Меня с печи как ветром сдуло - босиком вскакиваю в сапоги, вылетаю в овин, ощупью ищу пшеничную солому, а в это время снова кто–то подходит к калитке и дергает веревочку, привязанную к деревянному засову.
- А кто там?! - кричу баском.
- Это я, Михайлик, - слышу знакомый голос. - Пустишь в хату?
- Ой, заходите, дядя Себастьян! - Я подбегаю к калитке, отворяю ее и между столбами овина веду председателя комбеда в хату.
- Вот кто нам о международности и внутренности расскажет! - весело здоровается с гостем дядька Николай.
- О ваших внутренностях вам врач расскажет, - смеется дядька Себастьян.
- Так я на одни международности согласен. Как там Антанта? Шевелит копытами?
- Я ж вам вчера об этом рассказывал. Вы, слышал, уже к моему и свое прибавили.
- А как же без прироста обойтись? - шельмовато удивляется дядька Николай. - На свиньях прирастает, на скоте тоже, так и на языке должно, потому что иначе износится он, как сатиновая заплата.
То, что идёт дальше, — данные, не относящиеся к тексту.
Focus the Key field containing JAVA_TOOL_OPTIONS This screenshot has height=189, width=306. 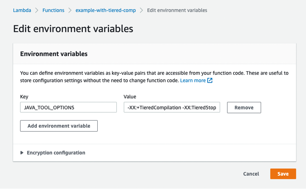[x=68, y=107]
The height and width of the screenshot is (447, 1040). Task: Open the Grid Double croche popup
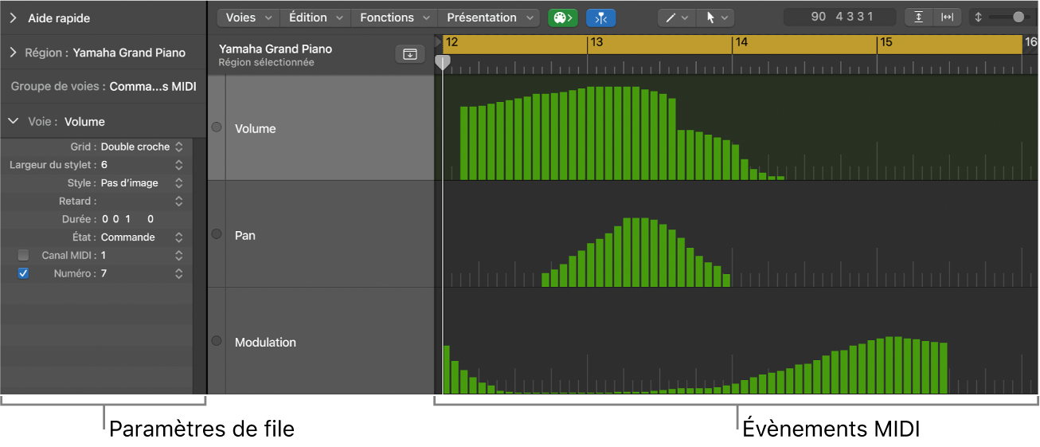coord(141,147)
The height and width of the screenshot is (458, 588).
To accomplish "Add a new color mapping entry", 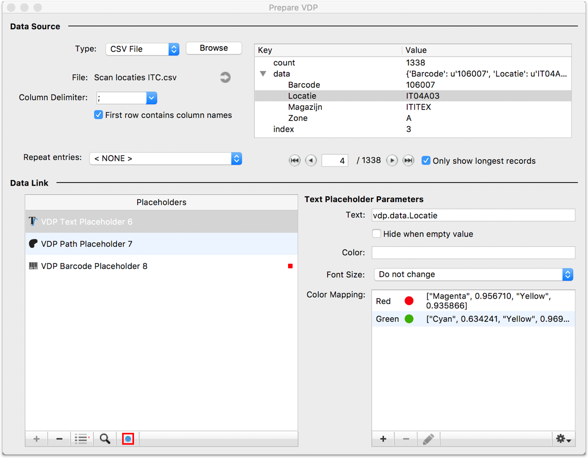I will (x=383, y=438).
- Ваш едва ли износится - не те кузнецы его ковали, - дядька Себастьян пристально взглянул на отца и сказал: - А мы тебе, Афанасий, по твоему характеру нашли молодецкую службу.
- Кто это - мы? - настораживается отец.
- Незаможники и председатель уездисполкома. Хотим, чтобы ты стал лесником.
- Оно и меня годилось бы спросить, хочу ли я этого, - насупились брови отца.